- **Provided material**
++++++++++++++++++++
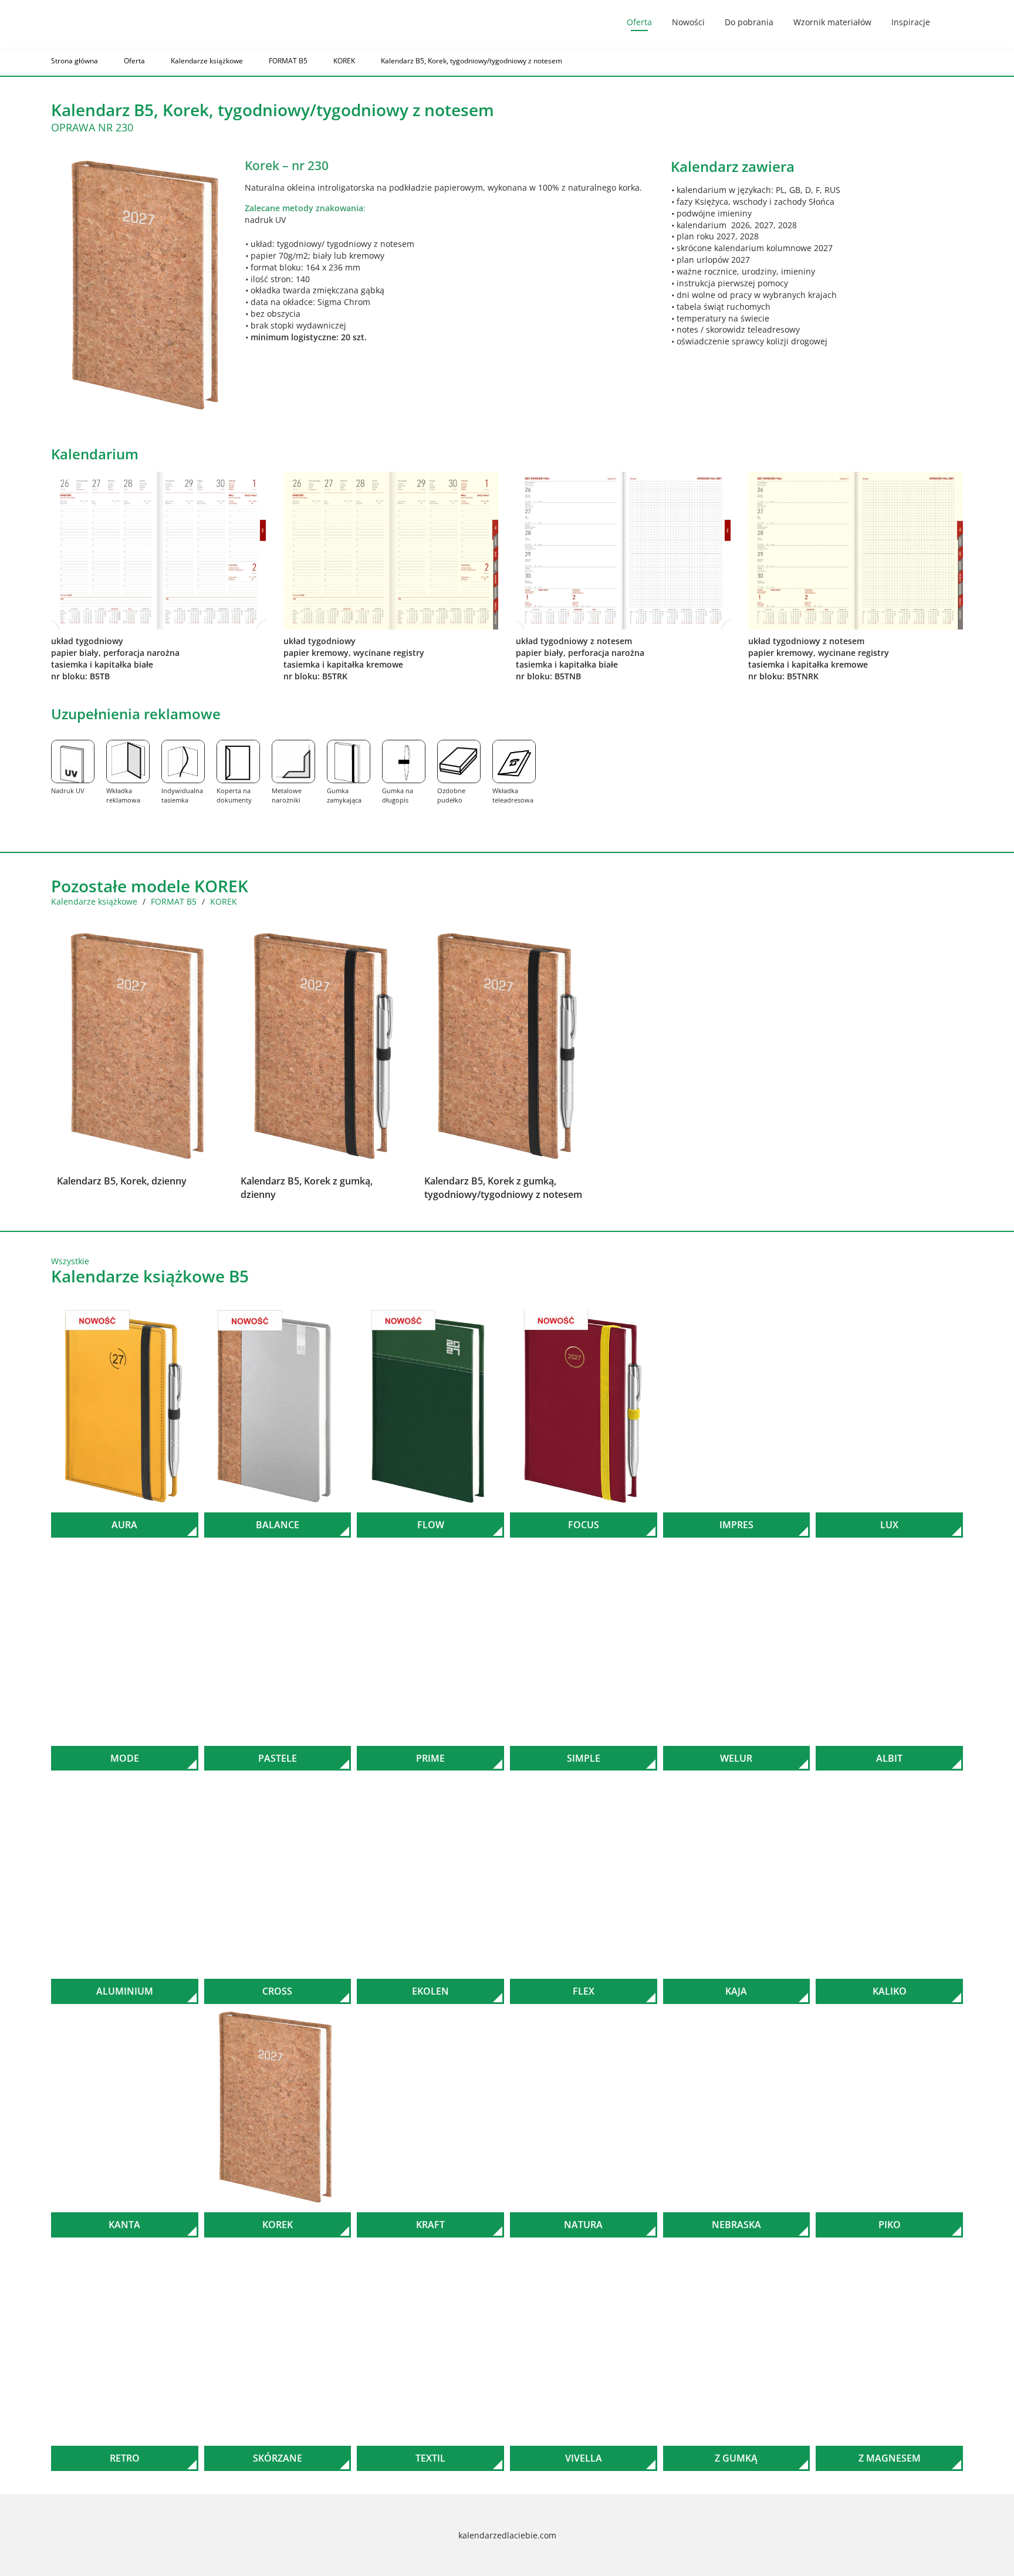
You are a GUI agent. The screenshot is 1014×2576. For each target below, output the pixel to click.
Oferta (639, 22)
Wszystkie (70, 1261)
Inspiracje (910, 22)
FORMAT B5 (288, 61)
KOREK (344, 61)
++++++++++++++++++++
Without including the pictures, return each record above exactly as it stands.

- **The answer**
You are a GUI agent. The screenshot is 1014×2576. For each target below, output the pixel to click.
Oferta (639, 22)
Wszystkie (70, 1261)
Inspiracje (910, 22)
FORMAT B5 (288, 61)
KOREK (344, 61)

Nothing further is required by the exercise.